Feverfew (Tanacetum parthenium) is a plant of the daisy family that claims new uses with each passing year. The herb got its name from the Latin Febrifugia, which means “fever reducer” and it was first described as a remedy to treat “all hot inflammations” (Pareek et al., 2011). In the discussion forum, we discussed feverfew’s prophylactic role in migraine treatment. The herb is also renowned as a treatment for asthma, psoriasis, dizziness and allergy in addition to a host of other applications.
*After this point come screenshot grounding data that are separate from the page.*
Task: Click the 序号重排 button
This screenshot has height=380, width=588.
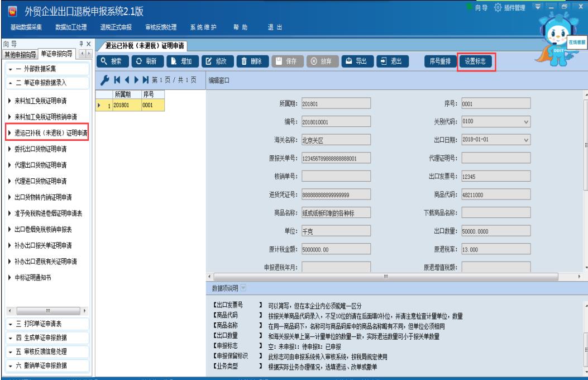Action: click(439, 62)
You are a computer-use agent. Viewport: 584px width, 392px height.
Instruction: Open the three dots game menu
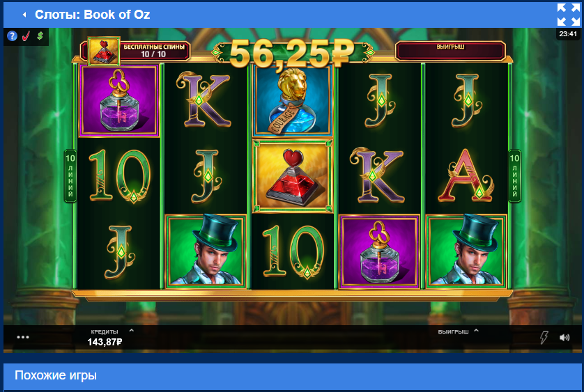pyautogui.click(x=23, y=337)
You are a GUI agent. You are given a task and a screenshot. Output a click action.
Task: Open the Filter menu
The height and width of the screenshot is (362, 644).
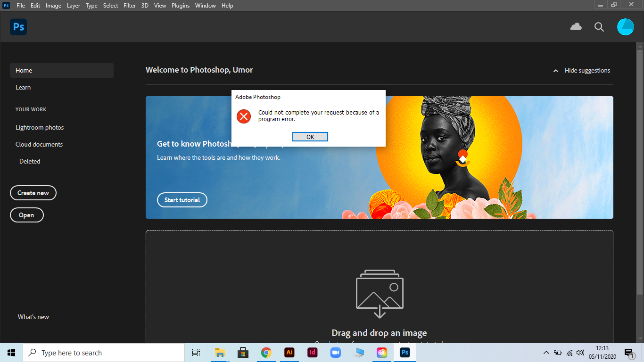click(129, 5)
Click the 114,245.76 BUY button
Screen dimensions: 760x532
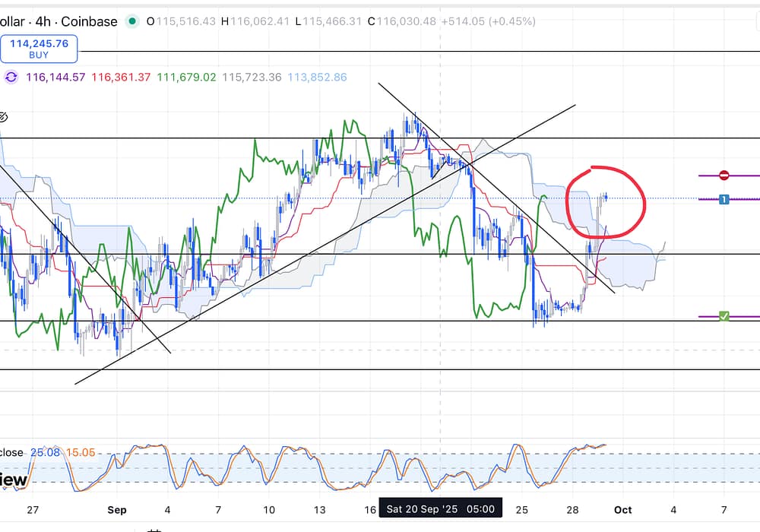pos(39,49)
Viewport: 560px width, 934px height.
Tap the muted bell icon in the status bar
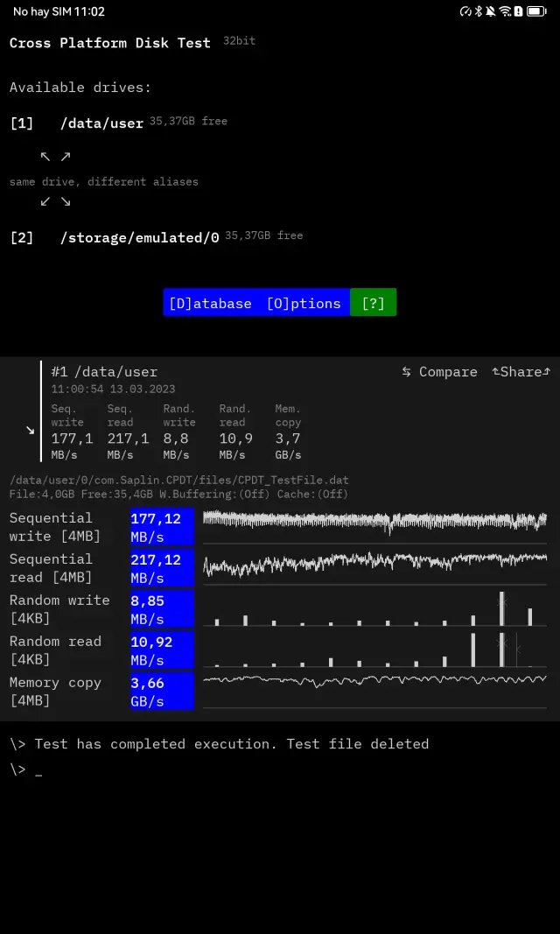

The mechanism of action relative to feverfew is expressed through inhibitory functions that prevent certain chemical reactions from taking place within the body. As outlined in the remarkable work of Pareek et al. (2011), in many instances, a chain reaction of events, if not disrupted, leads to manifestations of pain and inflammation. Feverfew’s chemical compounds have anti-cancer, chemotherapeutic, and anti-inflammatory properties. They inhibit histamine release; they inhibit the growth of bacterial and fungi. They inhibit serotonin release from platelets, among others. The herb disrupts prostaglandin synthesis leading to reduced inflammation. Research further supports the work of feverfew as an inhibitor of various processes related to the manifestation of rabbit aorta. Experts believe its effect as an inhibitor is aided by its ability to suppress channels dedicated to the flow of potassium. As these networks are clogged or blocked, the smooth muscles in the body are permitted to return to states of relaxation and to resist the onset of disorders, fevers and inflammatory responses. Due to its mechanisms of action, which unfolds through inhibitive processes, the herb promises better health for millions.